▶ **SOURCE DATA**
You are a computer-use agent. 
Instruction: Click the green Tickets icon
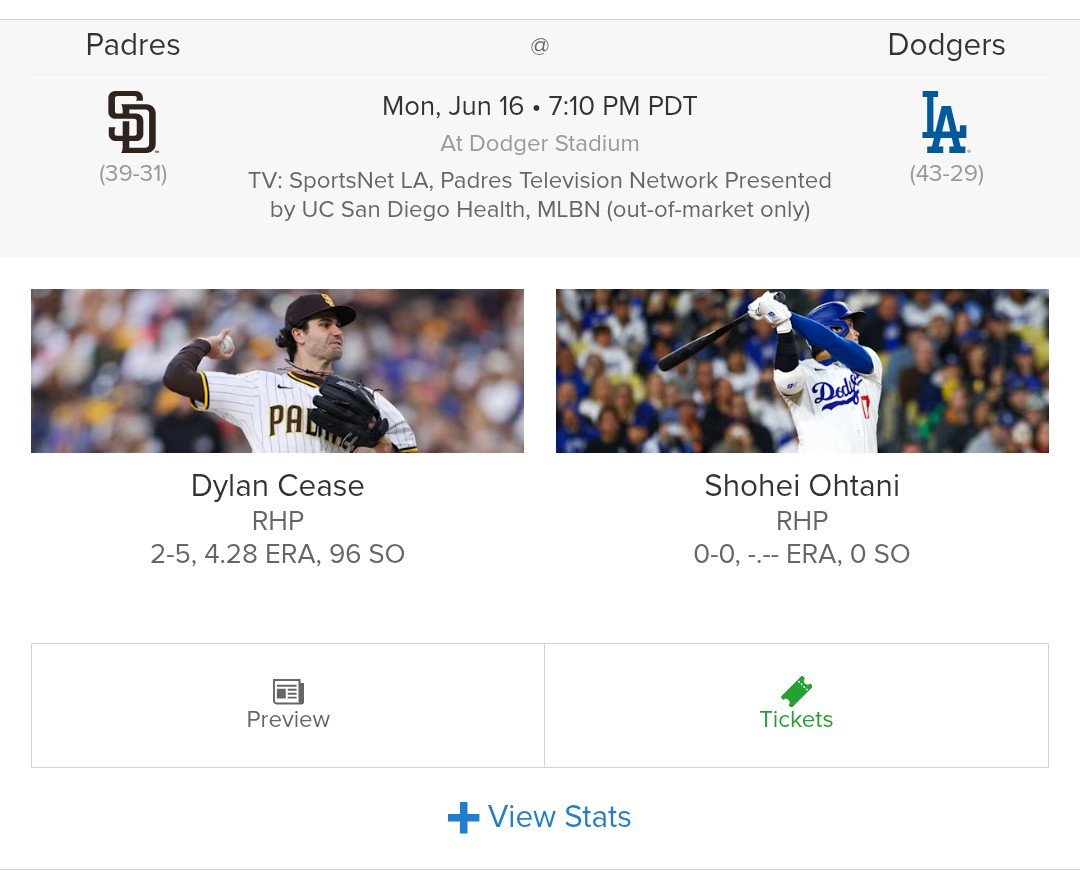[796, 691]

...

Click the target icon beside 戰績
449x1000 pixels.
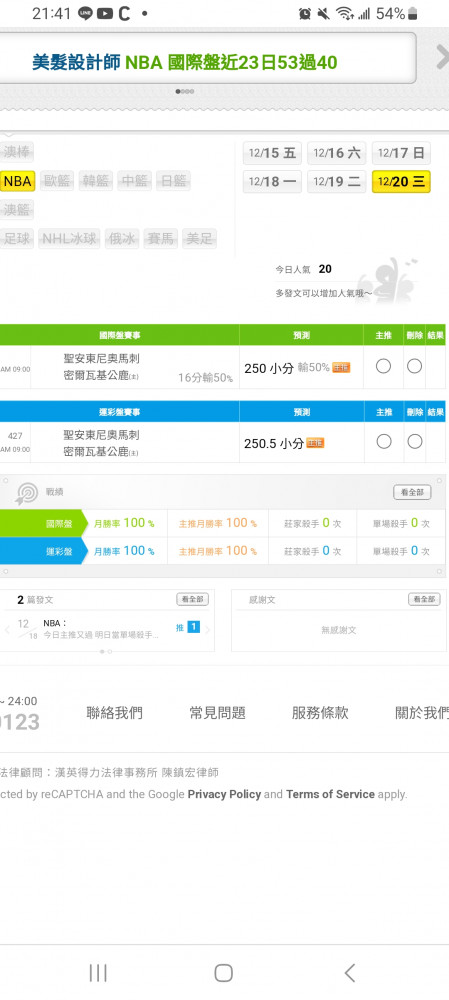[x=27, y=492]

▶ **SHORT TASK**
Report how many lines in the rows above contain the string "Click", counting only case-sensitive matches. Give the number alone.

▶ **PROBLEM SOLUTION**
2